» **Task to carry out**
Please reproduce all entries word for word, leaving every image behind.

☆ ☆ ☆

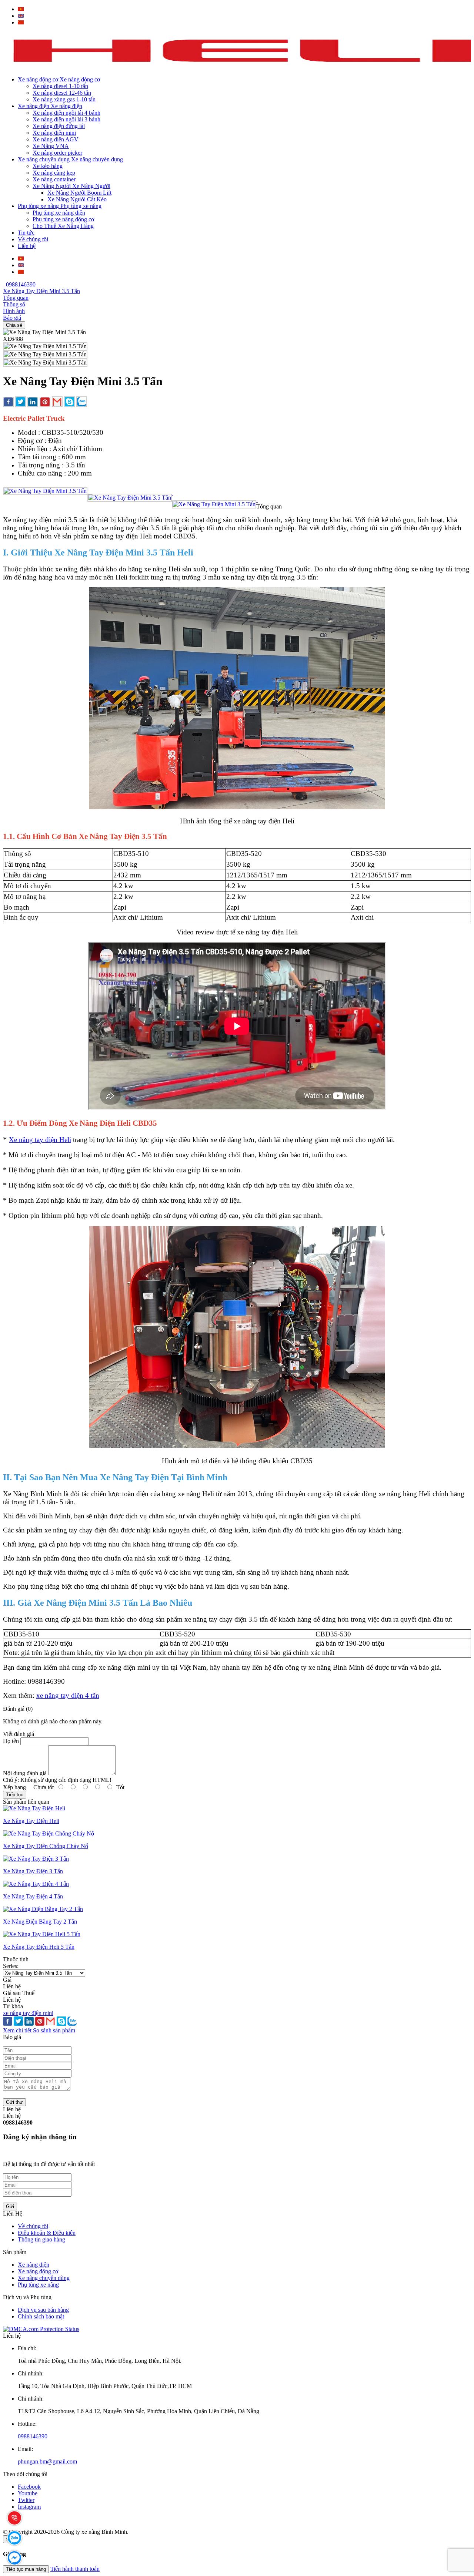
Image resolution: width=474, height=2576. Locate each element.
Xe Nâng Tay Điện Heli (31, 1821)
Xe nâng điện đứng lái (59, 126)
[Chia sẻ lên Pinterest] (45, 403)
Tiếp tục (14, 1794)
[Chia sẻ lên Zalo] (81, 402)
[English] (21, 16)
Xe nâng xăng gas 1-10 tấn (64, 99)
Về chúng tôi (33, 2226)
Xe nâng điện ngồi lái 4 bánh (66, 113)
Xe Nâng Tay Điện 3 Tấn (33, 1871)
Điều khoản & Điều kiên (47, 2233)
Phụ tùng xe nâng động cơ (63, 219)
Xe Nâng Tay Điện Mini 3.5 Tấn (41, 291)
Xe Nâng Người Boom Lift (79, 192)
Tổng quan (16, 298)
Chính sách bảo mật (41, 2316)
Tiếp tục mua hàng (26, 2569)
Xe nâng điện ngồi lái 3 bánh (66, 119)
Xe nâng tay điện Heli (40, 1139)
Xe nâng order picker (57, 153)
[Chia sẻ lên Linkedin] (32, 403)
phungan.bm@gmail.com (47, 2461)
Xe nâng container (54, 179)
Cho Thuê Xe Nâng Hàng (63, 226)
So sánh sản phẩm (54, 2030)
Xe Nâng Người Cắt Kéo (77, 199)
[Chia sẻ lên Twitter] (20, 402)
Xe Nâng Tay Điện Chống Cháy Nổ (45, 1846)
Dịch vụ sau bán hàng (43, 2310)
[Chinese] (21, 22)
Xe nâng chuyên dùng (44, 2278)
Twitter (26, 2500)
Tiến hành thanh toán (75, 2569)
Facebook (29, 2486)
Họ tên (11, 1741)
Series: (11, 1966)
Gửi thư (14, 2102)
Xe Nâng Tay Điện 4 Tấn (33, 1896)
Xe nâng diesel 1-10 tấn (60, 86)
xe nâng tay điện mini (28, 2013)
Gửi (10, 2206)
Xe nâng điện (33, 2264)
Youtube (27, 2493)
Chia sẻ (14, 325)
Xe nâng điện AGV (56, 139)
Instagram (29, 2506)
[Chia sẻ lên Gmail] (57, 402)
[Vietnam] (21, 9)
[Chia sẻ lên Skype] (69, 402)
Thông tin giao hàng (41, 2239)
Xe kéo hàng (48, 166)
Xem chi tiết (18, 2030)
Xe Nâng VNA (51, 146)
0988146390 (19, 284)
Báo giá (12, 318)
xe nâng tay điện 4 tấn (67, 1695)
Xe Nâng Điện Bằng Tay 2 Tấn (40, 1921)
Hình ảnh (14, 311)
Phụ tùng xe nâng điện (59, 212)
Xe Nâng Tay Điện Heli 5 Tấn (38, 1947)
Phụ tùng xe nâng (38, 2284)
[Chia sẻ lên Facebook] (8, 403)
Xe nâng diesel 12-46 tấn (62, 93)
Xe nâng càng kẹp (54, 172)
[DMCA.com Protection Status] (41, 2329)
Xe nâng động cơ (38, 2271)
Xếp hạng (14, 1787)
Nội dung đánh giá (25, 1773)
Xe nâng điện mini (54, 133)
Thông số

☆ ☆ ☆

» **Response area**
Image resolution: width=474, height=2576. Locate each element.
Xe Nâng Tay Điện Heli (31, 1821)
Xe nâng điện đứng lái (59, 126)
[Chia sẻ lên Pinterest] (45, 403)
Tiếp tục (14, 1794)
[Chia sẻ lên Zalo] (81, 402)
[English] (21, 16)
Xe nâng xăng gas 1-10 tấn (64, 99)
Về chúng tôi (33, 2226)
Xe nâng điện ngồi lái 4 bánh (66, 113)
Xe Nâng Tay Điện 3 Tấn (33, 1871)
Điều khoản & Điều kiên (47, 2233)
Phụ tùng xe nâng động cơ (63, 219)
Xe Nâng Tay Điện Mini 3.5 Tấn (41, 291)
Xe Nâng Người Boom Lift (79, 192)
Tổng quan (16, 298)
Chính sách bảo mật (41, 2316)
Tiếp tục mua hàng (26, 2569)
Xe nâng điện ngồi lái 3 bánh (66, 119)
Xe nâng tay điện Heli (40, 1139)
Xe nâng order picker (57, 153)
[Chia sẻ lên Linkedin] (32, 403)
phungan.bm@gmail.com (47, 2461)
Xe nâng container (54, 179)
Cho Thuê Xe Nâng Hàng (63, 226)
So sánh sản phẩm (54, 2030)
Xe Nâng Người Cắt Kéo (77, 199)
[Chia sẻ lên Twitter] (20, 402)
Xe Nâng Tay Điện Chống Cháy Nổ (45, 1846)
Dịch vụ sau bán hàng (43, 2310)
[Chinese] (21, 22)
Xe nâng chuyên dùng (44, 2278)
Twitter (26, 2500)
Tiến hành thanh toán (75, 2569)
Facebook (29, 2486)
Họ tên (11, 1741)
Series: (11, 1966)
Gửi thư (14, 2102)
Xe Nâng Tay Điện 4 Tấn (33, 1896)
Xe nâng diesel 1-10 tấn (60, 86)
xe nâng tay điện mini (28, 2013)
Gửi (10, 2206)
Xe nâng điện (33, 2264)
Youtube (27, 2493)
Chia sẻ (14, 325)
Xe nâng điện AGV (56, 139)
Instagram (29, 2506)
[Chia sẻ lên Gmail] (57, 402)
[Vietnam] (21, 9)
[Chia sẻ lên Skype] (69, 402)
Thông tin giao hàng (41, 2239)
Xe kéo hàng (48, 166)
Xem chi tiết (18, 2030)
Xe Nâng VNA (51, 146)
0988146390 (19, 284)
Báo giá (12, 318)
xe nâng tay điện 4 tấn (67, 1695)
Xe Nâng Điện Bằng Tay 2 Tấn (40, 1921)
Hình ảnh (14, 311)
Phụ tùng xe nâng điện (59, 212)
Xe Nâng Tay Điện Heli 5 Tấn (38, 1947)
Phụ tùng xe nâng (38, 2284)
[Chia sẻ lên Facebook] (8, 403)
Xe nâng diesel 12-46 tấn (62, 93)
Xe nâng càng kẹp (54, 172)
[DMCA.com Protection Status] (41, 2329)
Xe nâng động cơ (38, 2271)
Xếp hạng (14, 1787)
Nội dung đánh giá (25, 1773)
Xe nâng điện mini (54, 133)
Thông số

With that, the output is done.